Didn’t really tell me anything useful or previously unknown, unfortunately. So let me tackle those same questions asked of Ohara-san and provide the correct answers ;~). Careful, my tongue is thoroughly in cheek.
- Who came up with the idea and vision for the 5DS? No one. It was just the next logical thing we needed to do to keep up with our main competitor. We apologize for taking so long to do that.
- What are the key technical advantages compared to high-resolution DSLRs and medium format cameras? Well, compared to the only other high-resolution DSLR, we have more pixels. Compared to medium format cameras, we have the same number of pixels as some, but our cameras are smaller. Of course, our DSLR competitor has had their product selling for three years and we still aren’t shipping ours, and medium format cameras have much larger photosites than our camera and thus produce better quality data. So, maybe there isn’t any key advantage.
- What criteria was placed on the sensor development? More pixels than our direct competitor as soon as possible, and before they have a chance to increase their pixel count.
- Why two versions of the camera, one with and one without low-pass filters? That’s the way our competitor did it. Even though they’ve now abandoned that approach, we’re committed to promulgating it. Moreover, it gives us an answer to the complaint “my images have moire in them”: you bought the wrong camera.
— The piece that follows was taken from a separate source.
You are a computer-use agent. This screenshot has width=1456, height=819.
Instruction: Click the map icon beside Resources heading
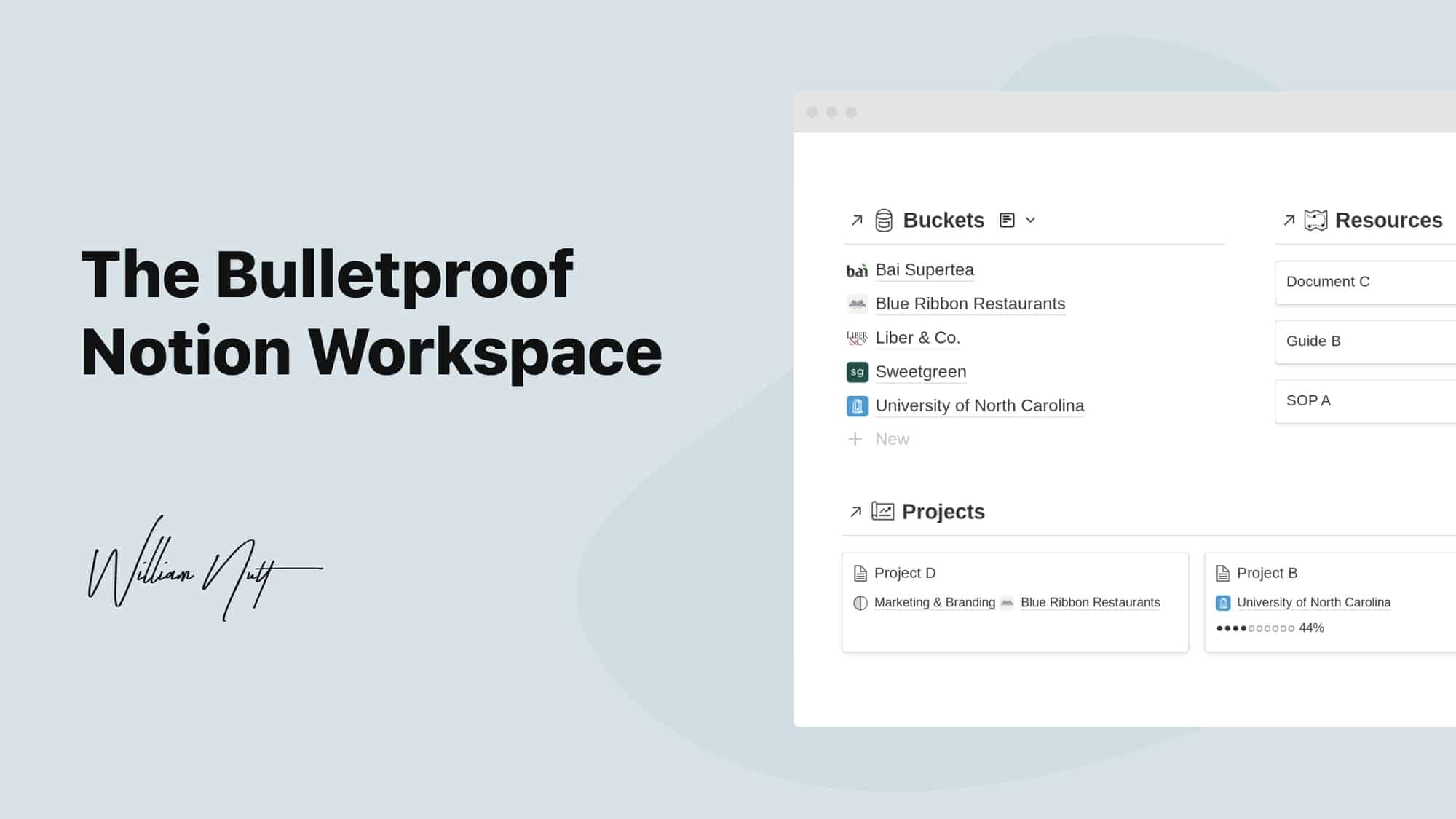[1315, 219]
That’s so much easier to do than to actually engineer a sliding filter over the sensor that can manage either approach.
- Why are there crop settings in this new camera? Why are there crop settings in our competitor’s cameras? Marketing told us that we needed parity or else they would have to come up with a reason why cropping is bad.
- Why does the new camera lack headphone sockets when they can record video? Our engineers were lazy. Rather than make any change to the existing body at all, we felt it was better to leave off a feature. But we did put a larger USB 3.0 connector in there, so that makes it okay, right?
- Where might your cameras be going in the future? There’s nothing really new coming. We started with a few pixels and just keep adding more. We started with a sluggish processor and just keep making it faster. We’re really good at these “just make it a little ‘more than before' types of tasks.” Eventually we’ll have gigapixels and terahertz. Someone must need that.
I really don’t understand why marketing departments think that such Q&A sessions are necessary. They impart no useful information, and in the case of Canon’s answer about the missing headphone socket, it just makes them look incompetent. If you’re going to use energy to create something, tell us something we don’t know, especially something that’s useful.